A new state law makes certain information about drugs used in executions a "confidential state secret".
Many companies are reluctant to make such drugs, fearing a public backlash. Lawmakers want to keep the information confidential to ensure a supply.
Georgia's supply of pentobarbital has expired. Hill's attorneys argue they should get more information about the compounding of the new drug to ensure it won't cause pain and suffering during the death penalty. A Fulton County judge agreed to stay his execution. But now the state is appealing that ruling.
UGA law professor emeritus Ronald Carlson says if the State Supreme Court sustains Hill's argument, it will have major implications for all death row inmates in Georgia.
He says "All death row sentences will go on hold until the compound that's going to be used in these lethal injections gets legitimated or clarified. This may be simply the start of a process that could last for some time."
Carlson says if the state Supreme Court does support Hill's claim the General Assembly might have to go back and change the law.
Carlson says this is an important constitutional question. "The public does not know what the new drug will be consisting of and how it's compounded." He says "These are legitimate concerns. Not that they are concerns that will ultimately wind up in freeing Warren Lee Hill. But certainly they are concerns that a state Supreme Court ought to take a look at."
Carlson says it's likely that oral arguments won't be heard until December or January.
The State Supreme Court is asking the parties to address 4 questions.
Is the case moot since the current supply of pentobarbital has expired and is it unclear how the state would obtain a new supply of execution drugs?

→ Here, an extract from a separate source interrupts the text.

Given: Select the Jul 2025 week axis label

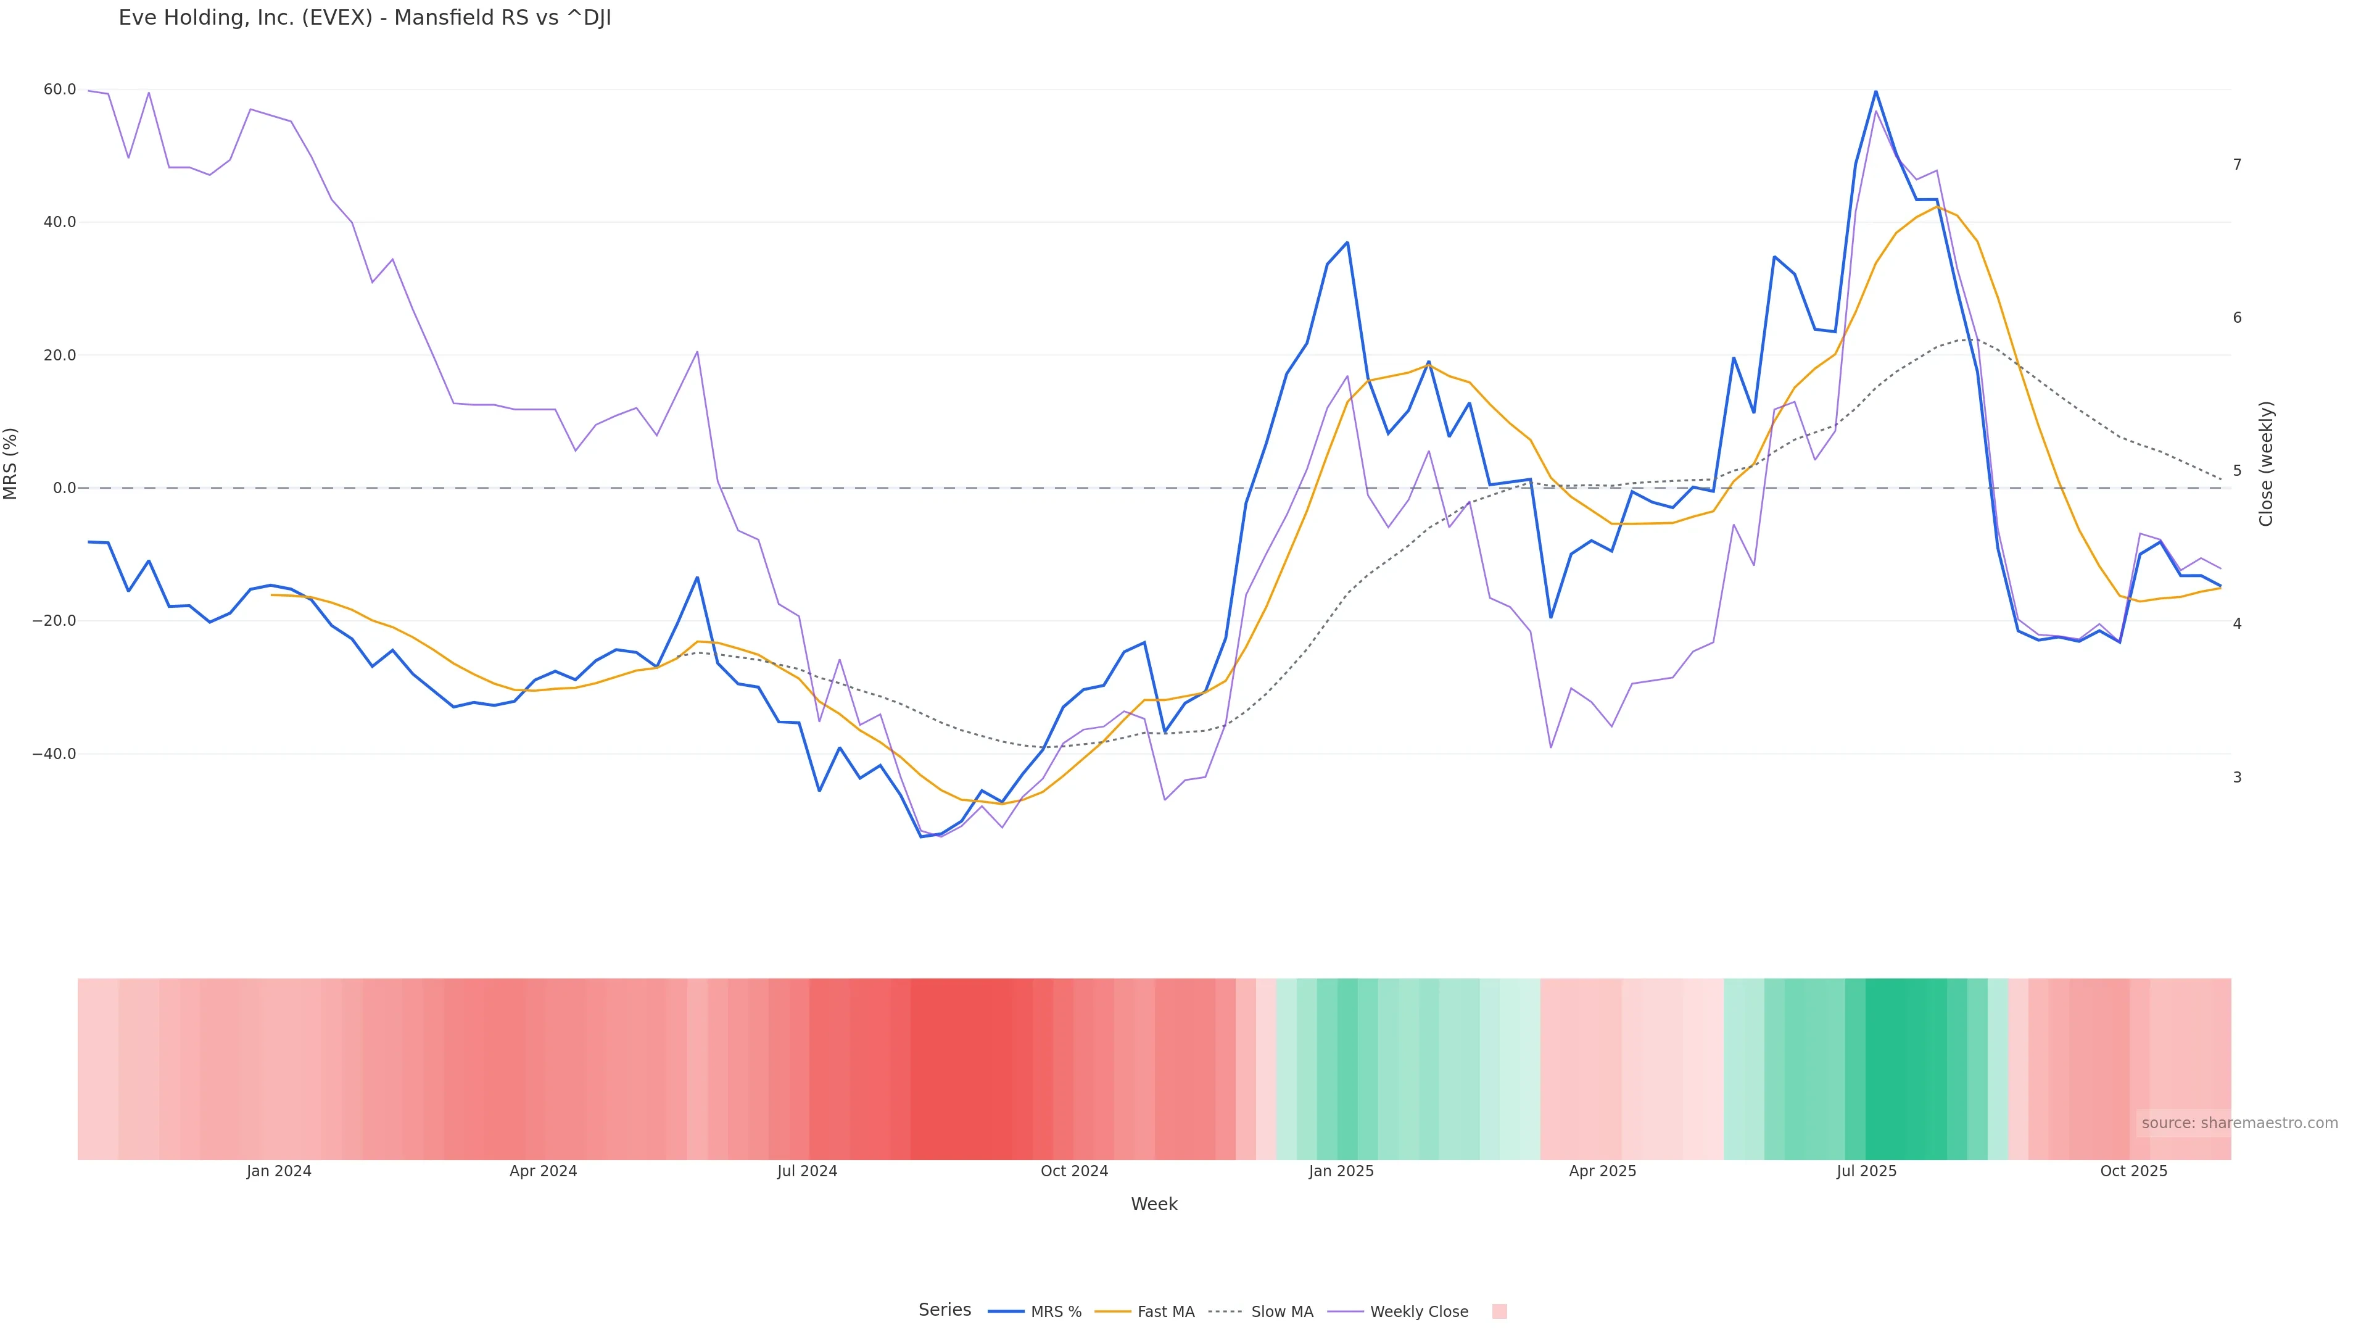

Did the Fulton County Superior Court have the authority to stay Hill's execution?
Could the whole issue of the statute's constitutionality be avoided if Hill were given a sample of the drug for testing or given other information the statute does not prohibit?
Did Fulton County Judge Gail Tusan err by issuing the stay based on Hill's challenge of the statute's constitutionality?
A spokeswoman for the state Attorney General's office says they aren't commenting. They will let the case play out in court.